Using Extended Attributes

Rakesh Pandit edited this page Aug 24, 2021 · 3 revisions

Table of Contents

  1. Introduction
  2. NTFS Attribute
  3. Reparse Data
  4. NTFS ACLs
  5. DOS names
  6. File times
  7. Object ids
  8. EFS Info
  9. NTFS EA

Introduction

Extended attributes are properties organized in (name, value) pairs, optionally set to files or directories in order to record information which cannot be stored in the file itself.
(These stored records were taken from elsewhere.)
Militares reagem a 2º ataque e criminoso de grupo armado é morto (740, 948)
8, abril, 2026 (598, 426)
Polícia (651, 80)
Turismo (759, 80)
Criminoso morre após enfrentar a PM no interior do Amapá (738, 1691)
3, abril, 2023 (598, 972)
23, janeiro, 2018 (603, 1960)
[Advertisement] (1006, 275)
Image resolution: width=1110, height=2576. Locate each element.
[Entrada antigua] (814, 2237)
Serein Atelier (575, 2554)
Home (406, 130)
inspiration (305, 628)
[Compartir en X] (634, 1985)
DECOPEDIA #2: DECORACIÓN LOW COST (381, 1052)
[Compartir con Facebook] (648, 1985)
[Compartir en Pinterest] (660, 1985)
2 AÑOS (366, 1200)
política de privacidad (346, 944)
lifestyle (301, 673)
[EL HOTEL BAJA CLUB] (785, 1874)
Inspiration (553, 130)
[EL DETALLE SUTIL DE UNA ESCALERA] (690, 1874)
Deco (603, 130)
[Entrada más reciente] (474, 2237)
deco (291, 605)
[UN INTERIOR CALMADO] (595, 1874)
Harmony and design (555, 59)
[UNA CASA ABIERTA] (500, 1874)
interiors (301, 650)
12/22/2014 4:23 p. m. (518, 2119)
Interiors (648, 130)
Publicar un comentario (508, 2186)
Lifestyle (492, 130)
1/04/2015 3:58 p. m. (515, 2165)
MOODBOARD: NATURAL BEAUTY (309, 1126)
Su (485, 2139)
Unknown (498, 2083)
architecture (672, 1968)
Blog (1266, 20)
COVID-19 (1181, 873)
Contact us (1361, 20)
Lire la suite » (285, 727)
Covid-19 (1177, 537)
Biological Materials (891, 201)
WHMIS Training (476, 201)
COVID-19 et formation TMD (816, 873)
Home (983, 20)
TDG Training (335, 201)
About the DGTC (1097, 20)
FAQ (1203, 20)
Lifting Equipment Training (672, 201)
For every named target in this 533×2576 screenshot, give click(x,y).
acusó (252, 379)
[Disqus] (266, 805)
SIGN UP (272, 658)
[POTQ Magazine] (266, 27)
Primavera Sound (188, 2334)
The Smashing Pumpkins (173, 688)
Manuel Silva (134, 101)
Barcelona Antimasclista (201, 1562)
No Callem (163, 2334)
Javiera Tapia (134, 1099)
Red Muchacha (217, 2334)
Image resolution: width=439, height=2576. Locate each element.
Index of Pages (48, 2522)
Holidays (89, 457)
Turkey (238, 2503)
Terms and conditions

They are supported by operating systems such as Windows, Linux, Solaris, MacOSX and others, with variations.

On Linux, specifically, four categories of extended attributes have been defined:

  • trusted : to record properties which should only be accessed by the kernel,
  • security : to record security properties of a file,
  • system : to record other system related properties on which the file owner has some control,
  • user : to record properties defined by applications.

The names of the extended attributes must be prefixed by the name of the category and a dot, hence these categories are generally qualified as name spaces. Examples of extended attribute names are security.selinux, system.posix_acl_access or user.mime_type. However a high-level language may hide the system prefixing so that, for instance, the user.mime_type attribute name would appear as "mime_type" in a source code.

They can be retrieved and set through system calls (getxattr(2), setxattr(2), removexattr(2)) or shell commands (getfattr(1), setfattr(1)), provided appropriate access conditions are met:

condition for getting condition for setting
trusted root root
security read access root
system read access owner
user read access write access

The extended attributes are enabled through the mount option streams_interface=xattr. With this option (activated by default), the four name spaces are supported by ntfs-3g on Linux.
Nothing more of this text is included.